┌─ Data for processing

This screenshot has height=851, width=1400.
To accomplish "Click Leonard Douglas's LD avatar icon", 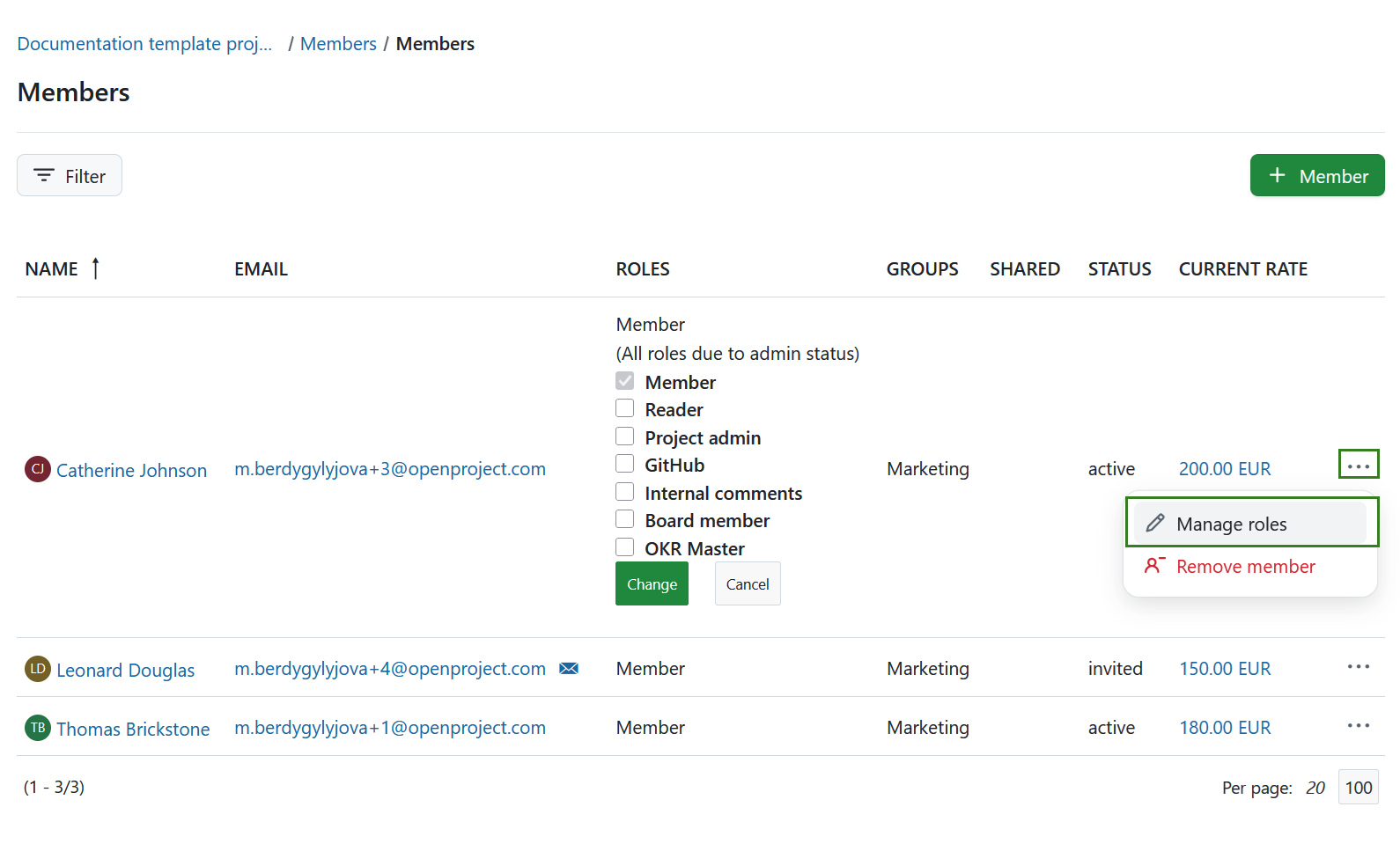I will 37,669.
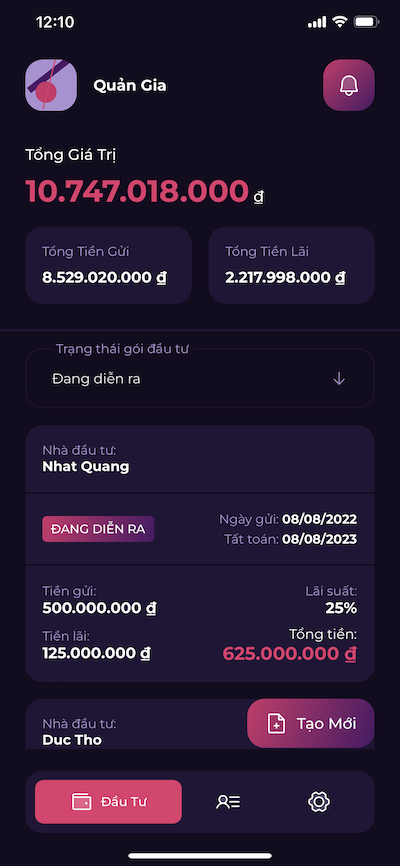The image size is (400, 866).
Task: Tap the 625.000.000 đ total amount
Action: [290, 653]
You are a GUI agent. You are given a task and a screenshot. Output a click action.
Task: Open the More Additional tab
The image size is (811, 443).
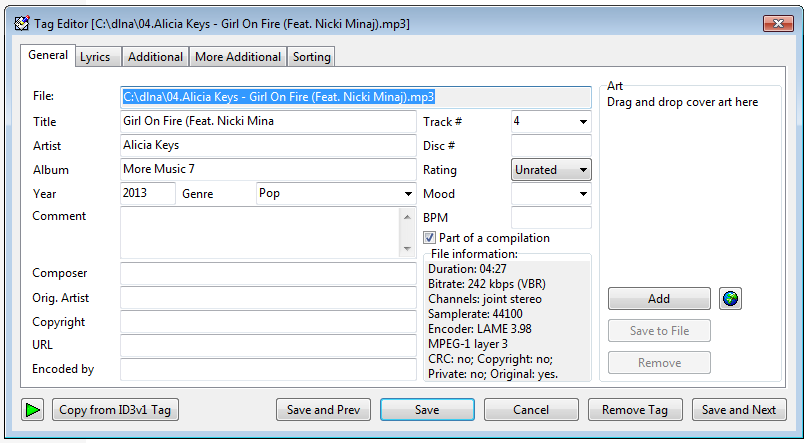238,57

└─

(Requirement): Find the word "screenshot" in the material, then list each line that holds it.

(Written response):
This screenshot has height=851, width=1400.
You are a GUI agent. You are given a task and a screenshot. Output a click action.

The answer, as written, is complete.